#### Records to use:
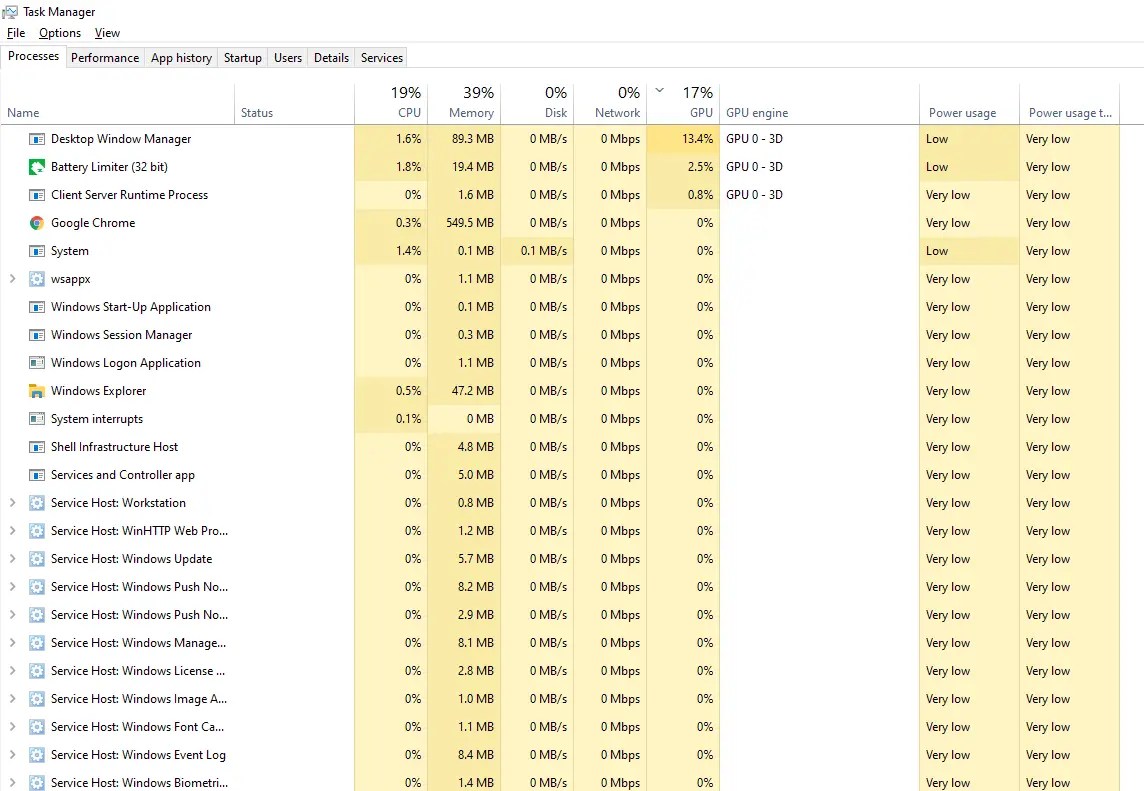
Task: Open the Options menu
Action: pyautogui.click(x=59, y=32)
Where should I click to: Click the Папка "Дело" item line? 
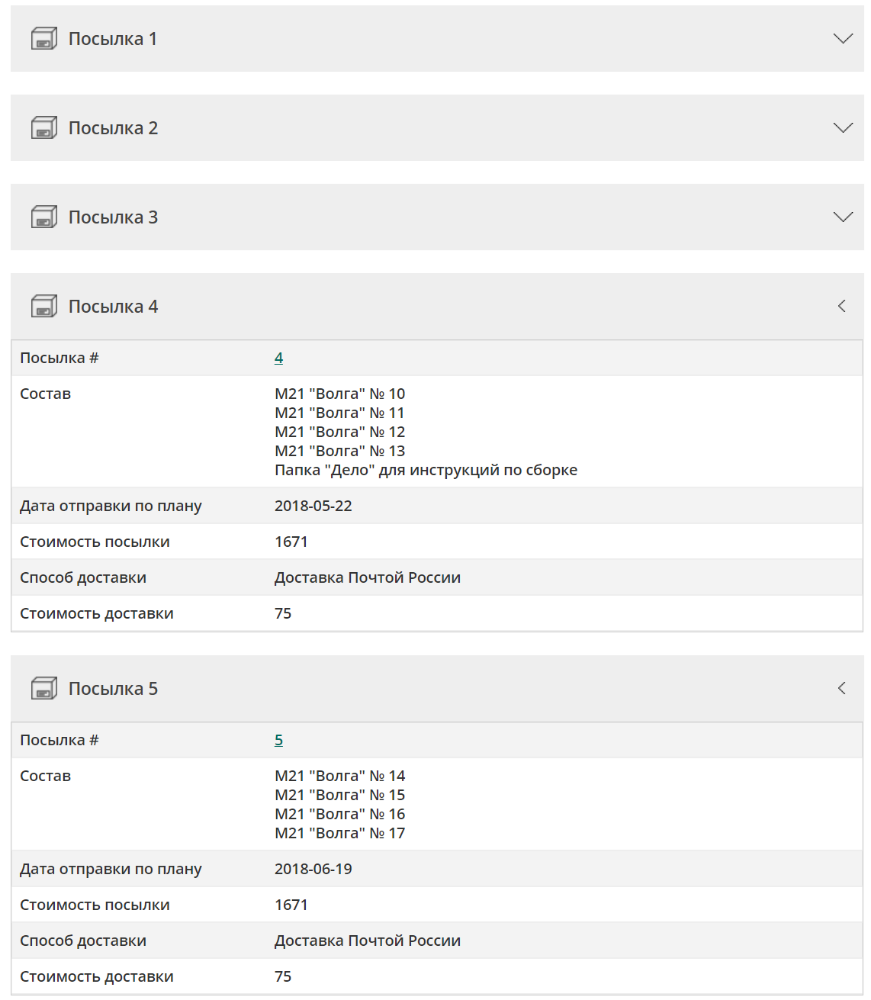(426, 471)
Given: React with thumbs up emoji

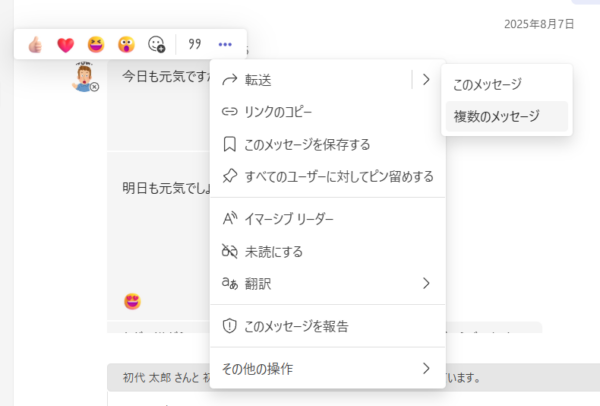Looking at the screenshot, I should click(x=35, y=44).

#### Action item:
From the line containing "Where should I" down to the final line of the records above, restate every line word for word, add nothing, and skip the pictures.

#### Solution:
Where should I click to: Click the Папка "Дело" item line? 
(426, 471)
Given: React with thumbs up emoji

Looking at the screenshot, I should click(x=35, y=44).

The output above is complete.